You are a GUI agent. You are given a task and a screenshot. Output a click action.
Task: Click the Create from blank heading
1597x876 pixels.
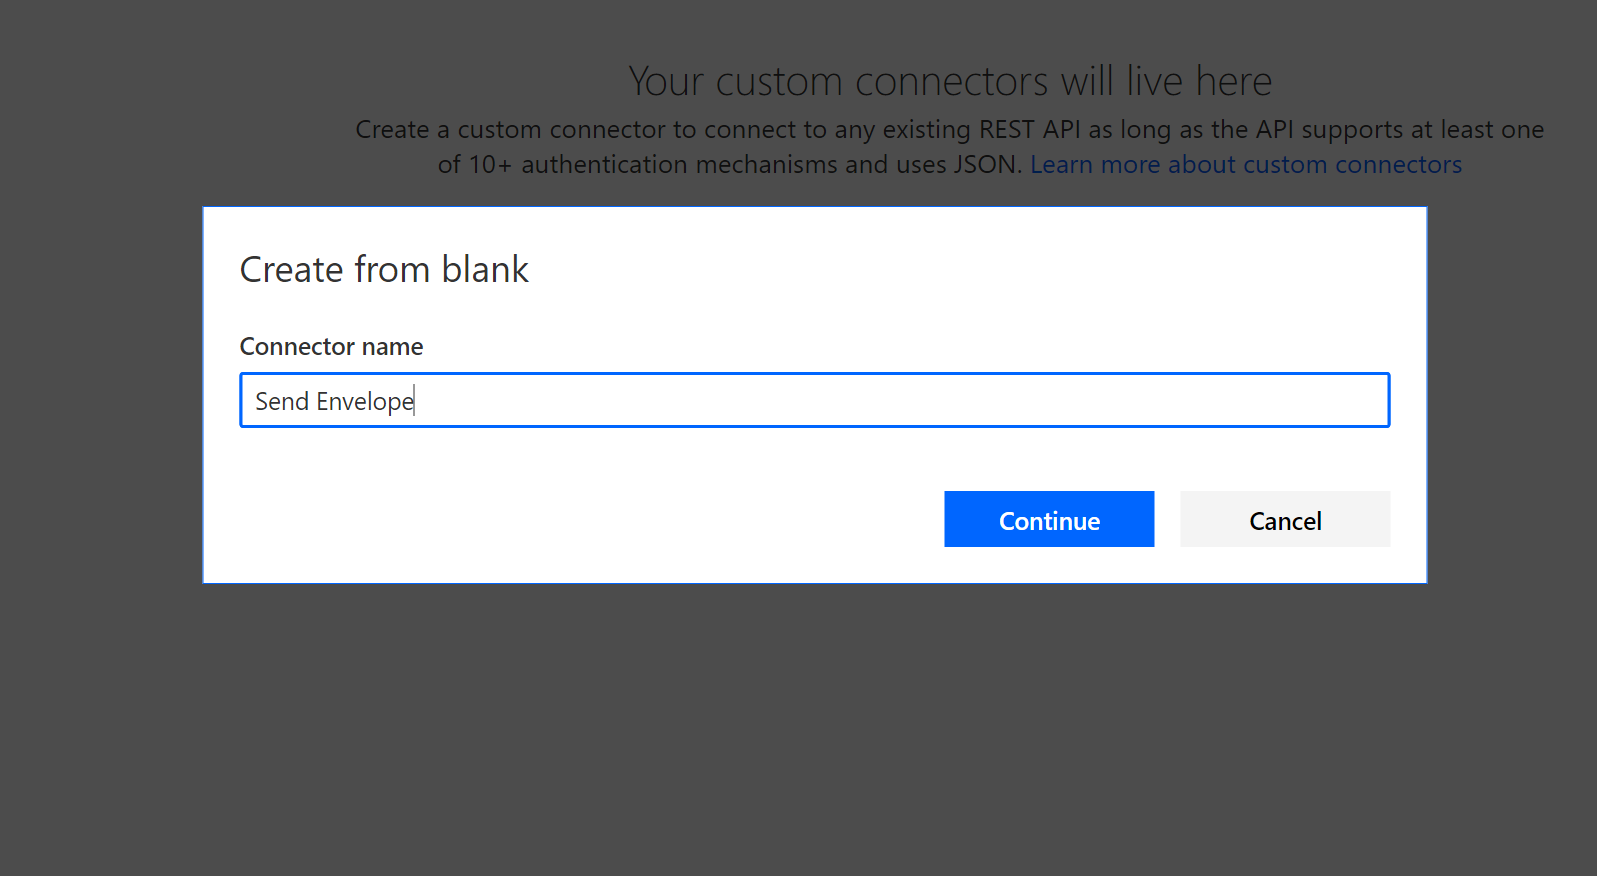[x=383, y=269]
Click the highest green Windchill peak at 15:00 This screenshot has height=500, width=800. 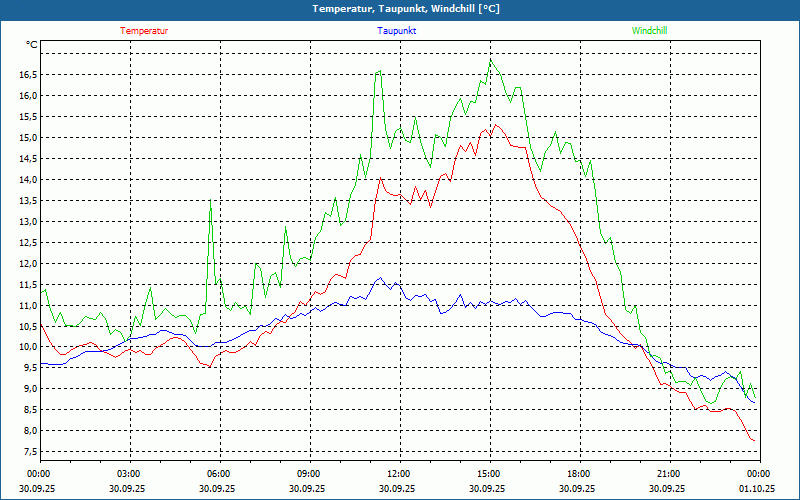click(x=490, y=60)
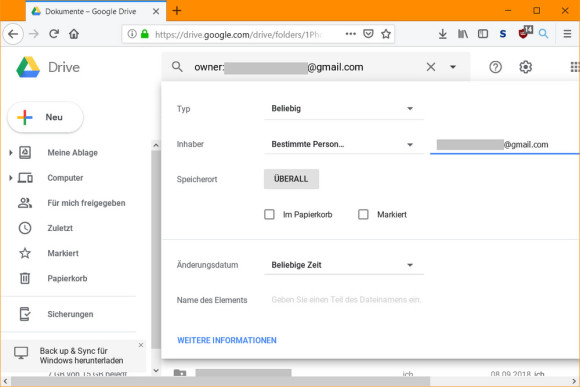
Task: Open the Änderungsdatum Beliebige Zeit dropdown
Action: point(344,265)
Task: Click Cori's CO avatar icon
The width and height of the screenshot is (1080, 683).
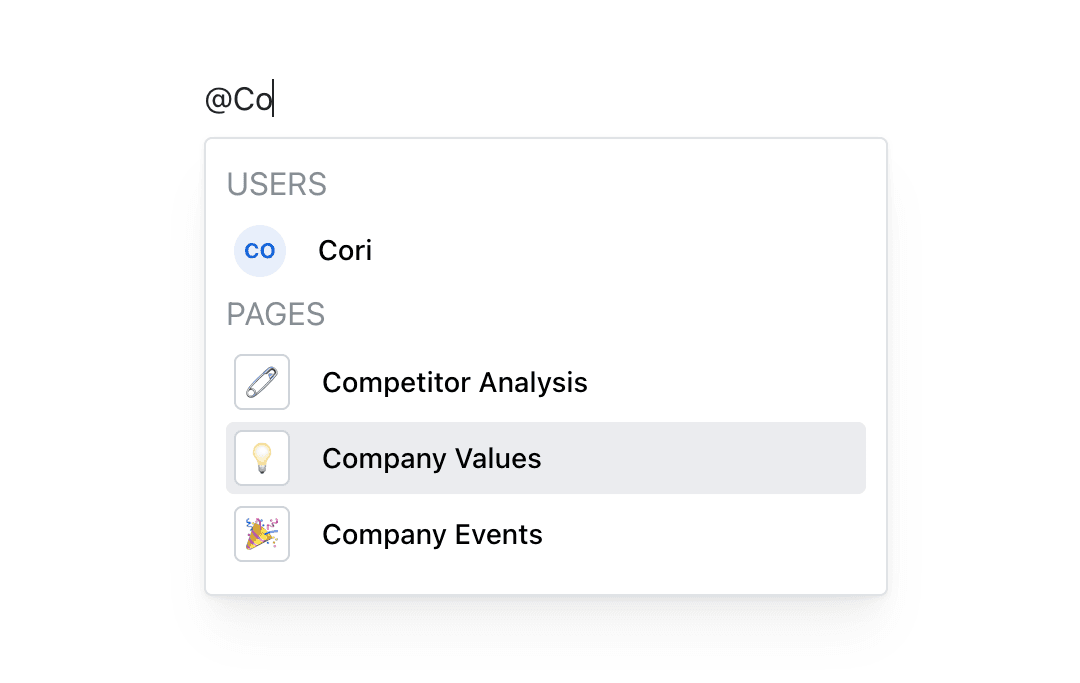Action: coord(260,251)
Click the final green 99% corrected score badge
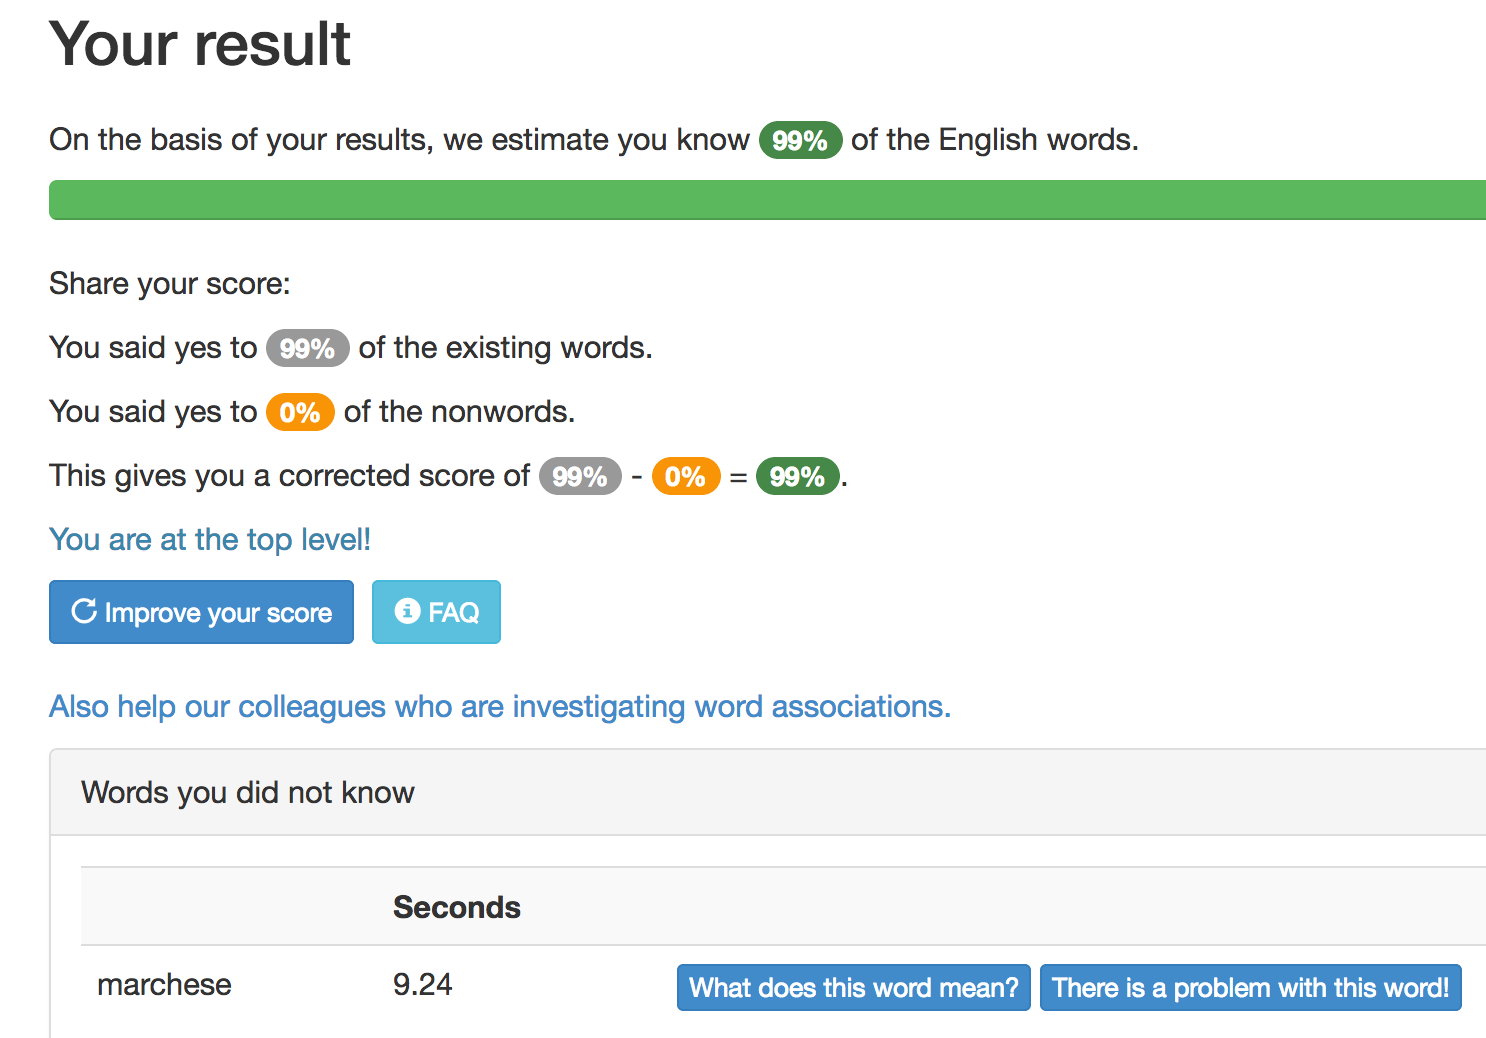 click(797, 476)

---

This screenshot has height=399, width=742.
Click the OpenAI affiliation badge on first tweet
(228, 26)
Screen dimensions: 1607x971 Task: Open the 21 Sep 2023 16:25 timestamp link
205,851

---

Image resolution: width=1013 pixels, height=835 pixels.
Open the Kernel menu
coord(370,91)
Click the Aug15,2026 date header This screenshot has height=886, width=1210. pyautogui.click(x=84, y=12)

AIM OF THE TASK — In the listing above, find the line with "Open the Kernel menu" and the line with "Click the Aug15,2026", then print exactly those lines and every line between them.

SOLUTION TO THIS TASK —
Open the Kernel menu
coord(370,91)
Click the Aug15,2026 date header This screenshot has height=886, width=1210. pyautogui.click(x=84, y=12)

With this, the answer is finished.